Cinema che prescinde dalle tracce narrative tradizionali e si fa raccolta di schegge impazzite, che riprendono tutto l’universo lynchiano, tutti i vezzi anche sgradevoli in cui la bravissima Laura Dern appare perduta definitivamente, scissa in un personaggio pirandelliano che è uno, nessuno e centomila.

La famosa scena del nichelino di Fitzgerald/Kazan, è stravolta in una teoria di ripetizioni, epifanie, incubi.

INLAND EMPIRE è una serie infinita di nichelini: un disco rotto che sembra ripetere sempre lo stesso refrain, per poi saltare bruscamente oltre e magari tornare indietro, senza soluzioni di continuità.

Certo l’esito estremo di questa deriva diegetica può sembrare solipsistico o fine a se stesso, come se Lynch avesse ormai rinunciato a comunicare con un pubblico diverso da quello dei suoi adoratori/adepti/iniziati.

Il delirio di INLAND EMPIRE è forse troppo privato, onanistico, frutto di una improvvisazione che può lasciare freddi, dopo la prima ora dell’interminabile opera.

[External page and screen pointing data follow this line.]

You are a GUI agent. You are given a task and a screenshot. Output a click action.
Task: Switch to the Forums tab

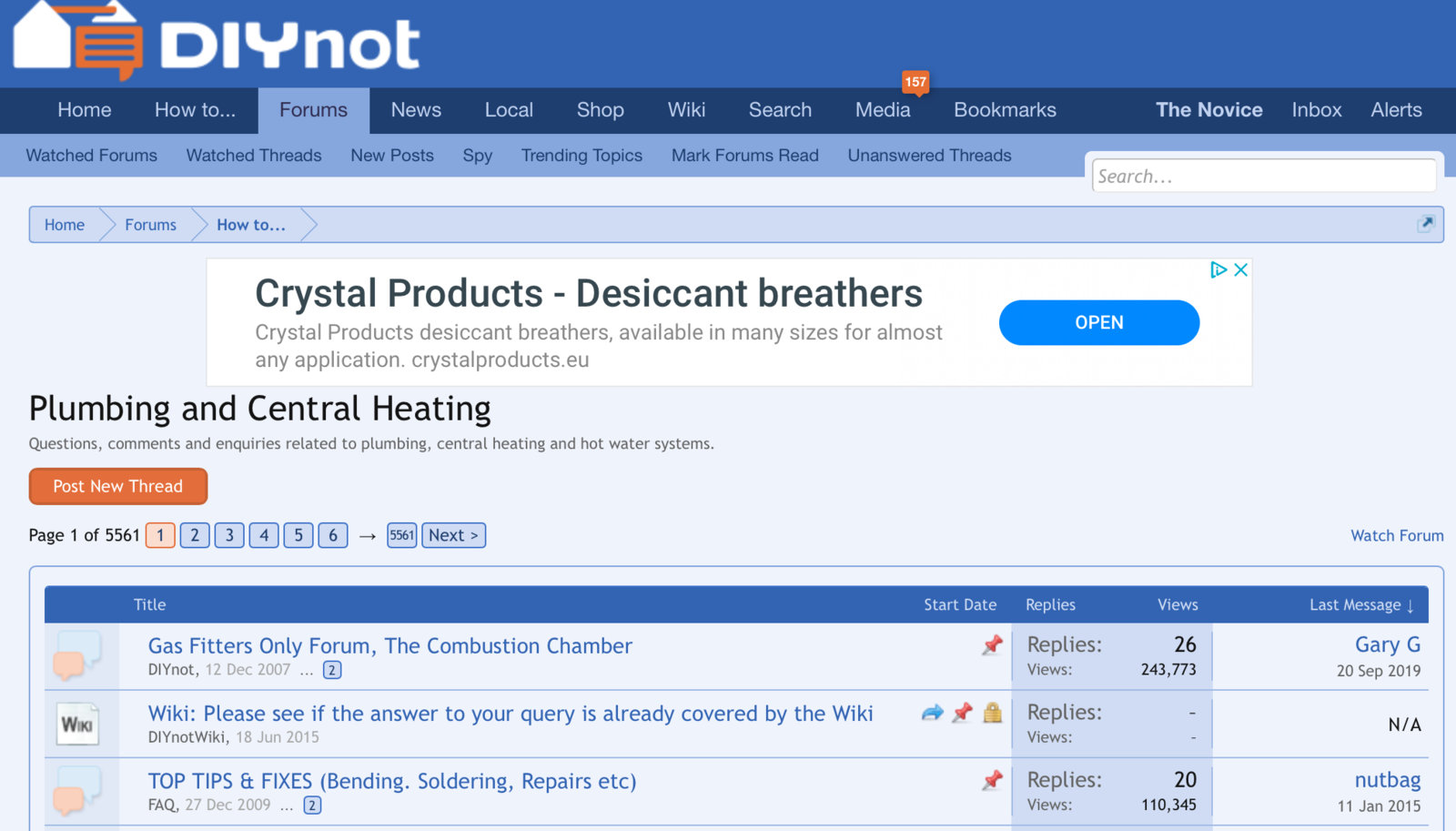pos(313,110)
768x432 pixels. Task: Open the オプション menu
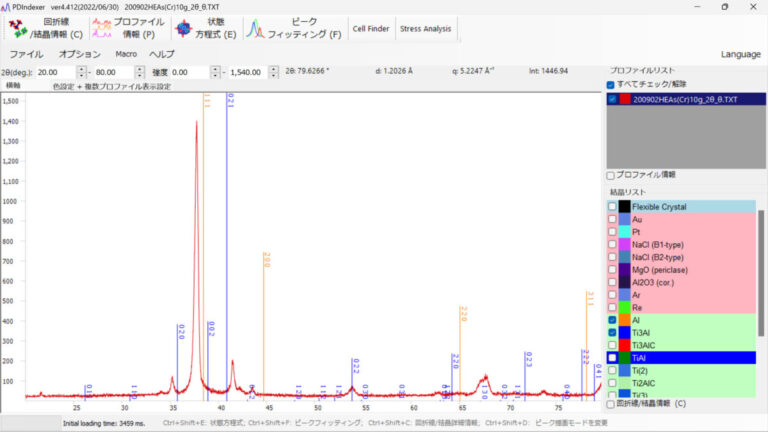tap(80, 54)
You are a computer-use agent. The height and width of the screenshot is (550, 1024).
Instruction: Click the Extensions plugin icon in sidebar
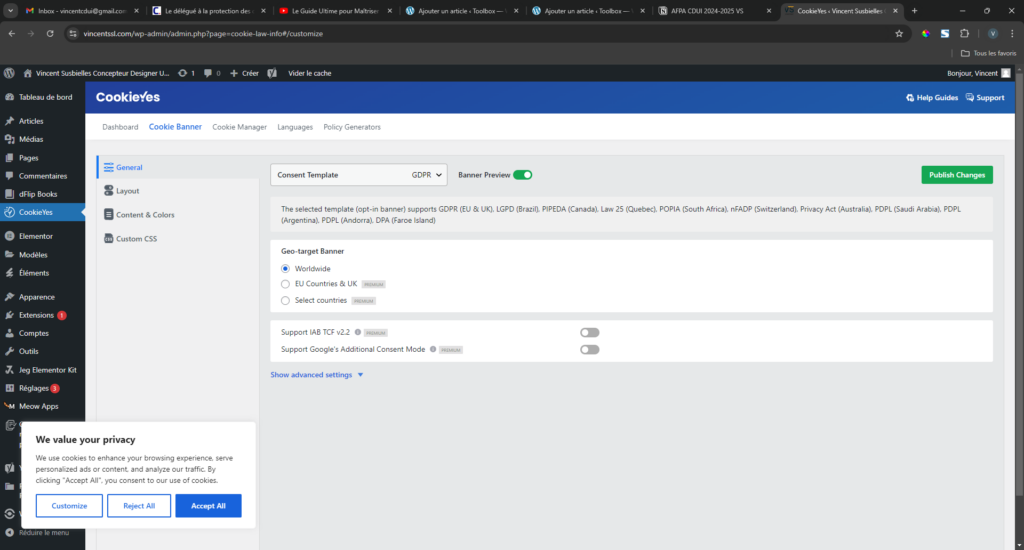(9, 315)

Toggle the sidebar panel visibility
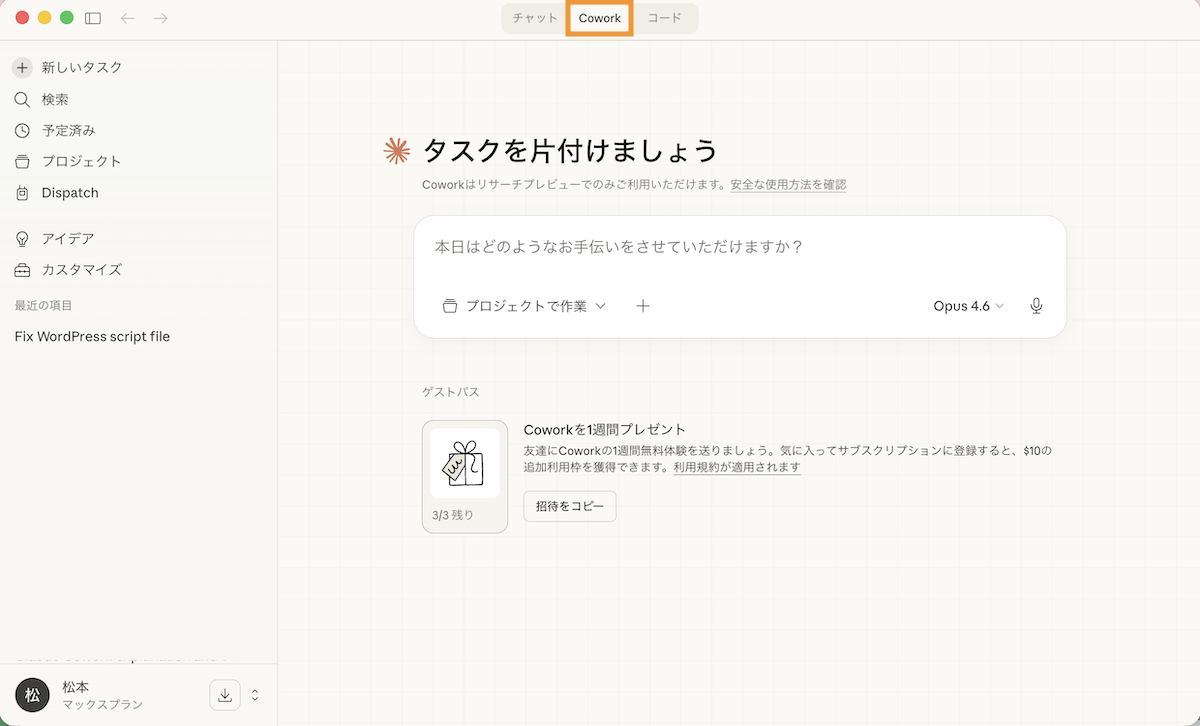pyautogui.click(x=93, y=18)
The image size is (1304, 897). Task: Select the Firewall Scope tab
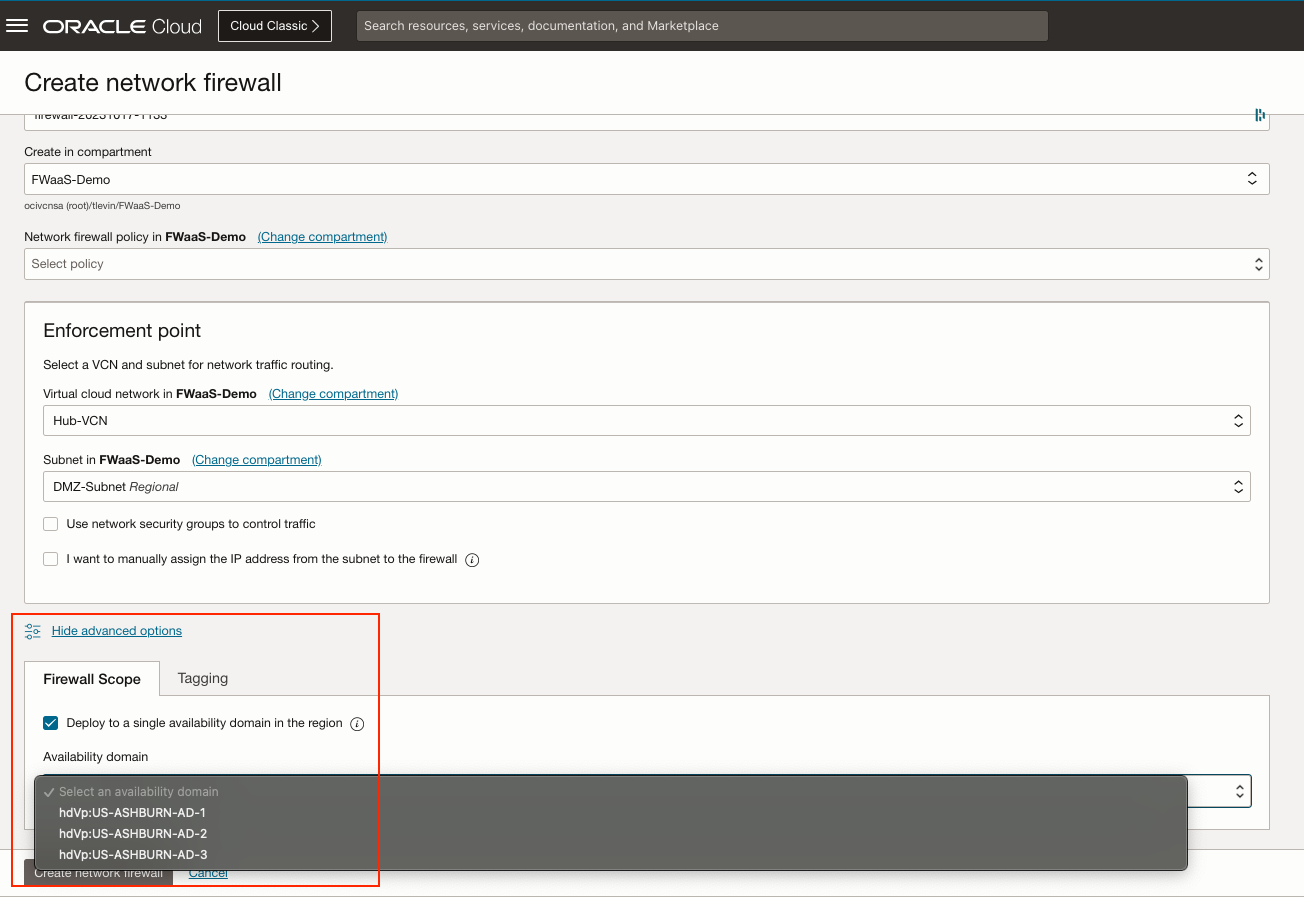pos(92,679)
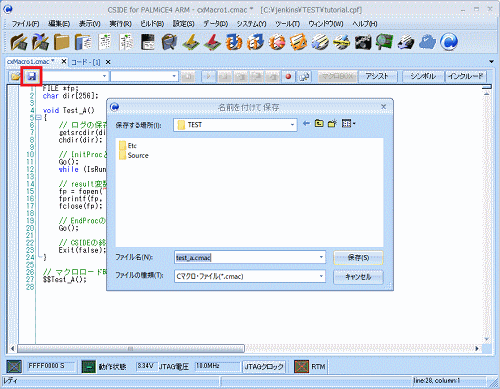
Task: Open the view menu icon in dialog
Action: pos(348,124)
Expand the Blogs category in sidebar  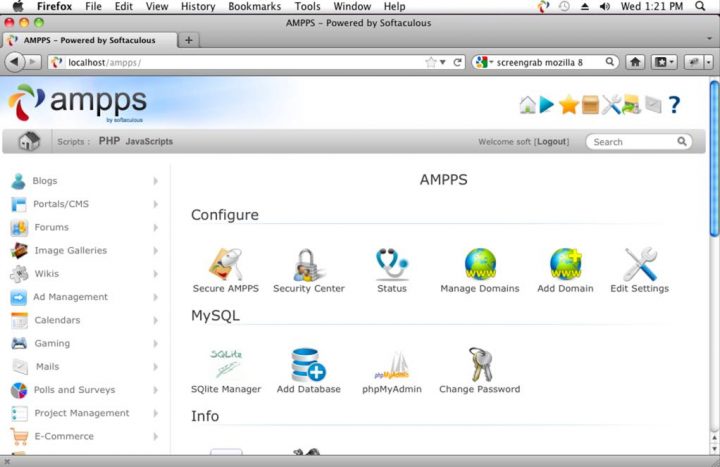click(45, 181)
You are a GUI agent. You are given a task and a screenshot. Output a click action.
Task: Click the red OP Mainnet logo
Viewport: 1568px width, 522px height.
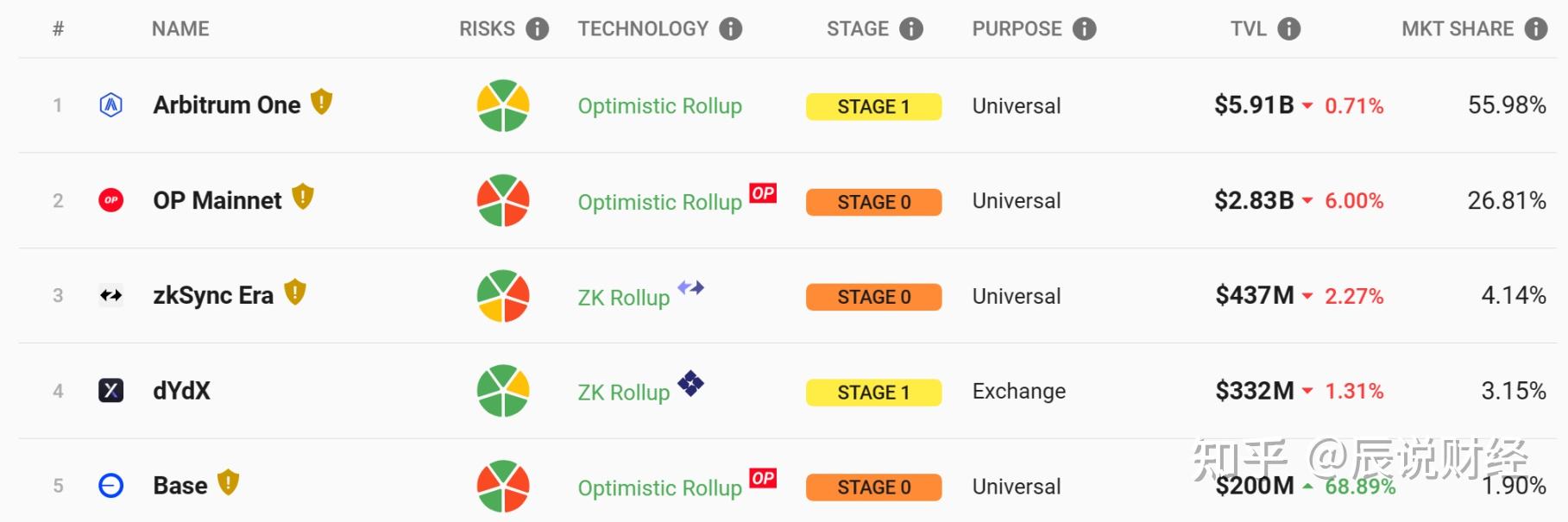coord(111,200)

E forse, come è stato detto, carpirne l’essenza è come tentare di afferrare il sottile pulviscolo, in controluce[6]: un’operazione tanto velleitaria, quanto diminutiva della complessità vitale di INLAND EMPIRE.

L’accoglienza contrastata con cui il film è stato accolto a Venezia ne è la testimonianza più efficace: l’unanimità sarebbe stata preoccupante, per un regista che ha sempre sfidato i limiti della rappresentazione e che ha tentato costantemente di valicare i confini dell’arte figurativa, non solo con il cinema, ma anche con la fotografia, il disegno, la pittura.

Naturalmente nel magma incandescente di INLAND EMPIRE ci si può perdere, si può cominciare a divagare, in attesa che i 172 interminabili minuti raggiungano l’agognata conclusione.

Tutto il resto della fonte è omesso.